Cybersecurity is a growing concern for many professionals. Stolen identities, phishing, and computer viruses are some of the more common dangers most people are familiar with, but ransomware should also be on your radar. This new trend in cyber crime is a serious concern for anyone who uses the Internet. Here’s what you need to know about the hottest digital scam.

What it is

Ransomware is a cyber crime where hackers essentially hold your digital data (files, photos, videos, etc.) for ransom in hopes that you will pay their fee (or “ransom”) rather than risk losing your precious data. It’s a creative take on cyber crime where trends have been moving in the direction of large scale global malware campaigns. It’s important to remember that small scale crimes are still a concern and you need to do what you can to keep your data and your devices protected.

Ransomware in review

The first known version of ransomware made its debut back in 2013. A virus called CryptoLocker hit the Web hard and fast, such that it was difficult for businesses and individuals to realize what they were dealing with at first. This type of virus locks hard drives and demands cash from its victims in a digital hold up. Infected users are left with the option to either pay or lose their files. In the beginning, the first iterations of ransomware were able to infect tens of thousands of computers in just a few days. It utilized established virus networks and standard phishing links to gain access to sensitive files and simply make them inaccessible until users paid the ransom.

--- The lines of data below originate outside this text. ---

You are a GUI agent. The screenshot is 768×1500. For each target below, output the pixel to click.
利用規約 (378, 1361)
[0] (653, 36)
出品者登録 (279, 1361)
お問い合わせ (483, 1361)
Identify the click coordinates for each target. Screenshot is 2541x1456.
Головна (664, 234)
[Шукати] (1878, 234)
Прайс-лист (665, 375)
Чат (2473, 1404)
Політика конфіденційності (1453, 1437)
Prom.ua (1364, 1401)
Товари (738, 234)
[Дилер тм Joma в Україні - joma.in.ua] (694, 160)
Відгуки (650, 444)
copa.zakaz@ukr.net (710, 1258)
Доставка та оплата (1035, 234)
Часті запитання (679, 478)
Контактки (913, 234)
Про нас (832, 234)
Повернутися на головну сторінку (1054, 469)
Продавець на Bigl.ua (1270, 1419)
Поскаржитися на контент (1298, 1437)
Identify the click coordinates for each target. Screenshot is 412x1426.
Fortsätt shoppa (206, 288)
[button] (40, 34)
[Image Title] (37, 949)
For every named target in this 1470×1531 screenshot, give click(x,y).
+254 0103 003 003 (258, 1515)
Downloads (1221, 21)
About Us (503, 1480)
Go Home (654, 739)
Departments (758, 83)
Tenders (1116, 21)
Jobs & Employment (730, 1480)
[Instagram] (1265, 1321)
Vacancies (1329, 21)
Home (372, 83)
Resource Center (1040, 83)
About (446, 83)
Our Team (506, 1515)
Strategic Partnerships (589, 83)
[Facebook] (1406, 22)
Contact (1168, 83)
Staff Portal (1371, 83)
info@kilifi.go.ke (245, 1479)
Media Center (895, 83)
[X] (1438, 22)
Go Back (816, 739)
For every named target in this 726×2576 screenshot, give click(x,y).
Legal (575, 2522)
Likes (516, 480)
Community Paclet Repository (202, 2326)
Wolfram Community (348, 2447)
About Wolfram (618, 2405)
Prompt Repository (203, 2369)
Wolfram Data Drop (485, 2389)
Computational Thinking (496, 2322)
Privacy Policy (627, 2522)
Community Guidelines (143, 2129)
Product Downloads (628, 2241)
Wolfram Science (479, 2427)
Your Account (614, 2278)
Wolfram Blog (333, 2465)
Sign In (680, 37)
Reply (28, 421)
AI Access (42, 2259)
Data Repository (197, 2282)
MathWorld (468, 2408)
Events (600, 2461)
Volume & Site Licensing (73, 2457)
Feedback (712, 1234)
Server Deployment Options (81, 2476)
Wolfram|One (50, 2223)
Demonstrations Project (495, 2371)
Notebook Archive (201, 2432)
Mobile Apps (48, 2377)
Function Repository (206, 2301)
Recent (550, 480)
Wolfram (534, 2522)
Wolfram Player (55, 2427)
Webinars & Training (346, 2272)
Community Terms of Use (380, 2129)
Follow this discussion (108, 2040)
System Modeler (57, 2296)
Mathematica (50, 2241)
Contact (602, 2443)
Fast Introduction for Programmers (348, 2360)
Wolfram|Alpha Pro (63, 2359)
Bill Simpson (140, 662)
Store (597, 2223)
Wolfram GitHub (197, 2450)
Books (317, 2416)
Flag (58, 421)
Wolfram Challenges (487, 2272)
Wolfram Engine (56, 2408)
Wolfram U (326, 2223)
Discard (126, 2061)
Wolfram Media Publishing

It appeared that once ransoms were paid, hackers did in fact release the files as promised, thus perpetuating the effectiveness of this type of cyber attack. Soon after, both mobile security firms and mobile phone owners started reporting similar attacks on their mobile devices. It became obvious that this form of malware was a good way for savvy criminals to make a little money.

How to protect yourself

As is the case with many forms of cyber attacks, there are a number of things you can do to protect yourself and your files. First and foremost, be careful what email attachments you open and what links you click on. If something looks fishy, it probably is. There are a number of major antivirus vendors who have created a fix for specific types of ransomware. But by relying on that fact alone, you run the risk that whatever form of malware infects your device does not have an exact antidote, particularly because hackers are creating new viruses all the time.

The obvious solution is to back up all your valuable files and data. This is the vulnerability that ransomware exploits. If you have your files backed up on a separate device, then it doesn’t matter if a virus makes a copy of those files unavailable to you. Backing up files on a separate (not manually or digitally connected to your main device) is the only way to make sure hackers don’t gain access to the files you value most.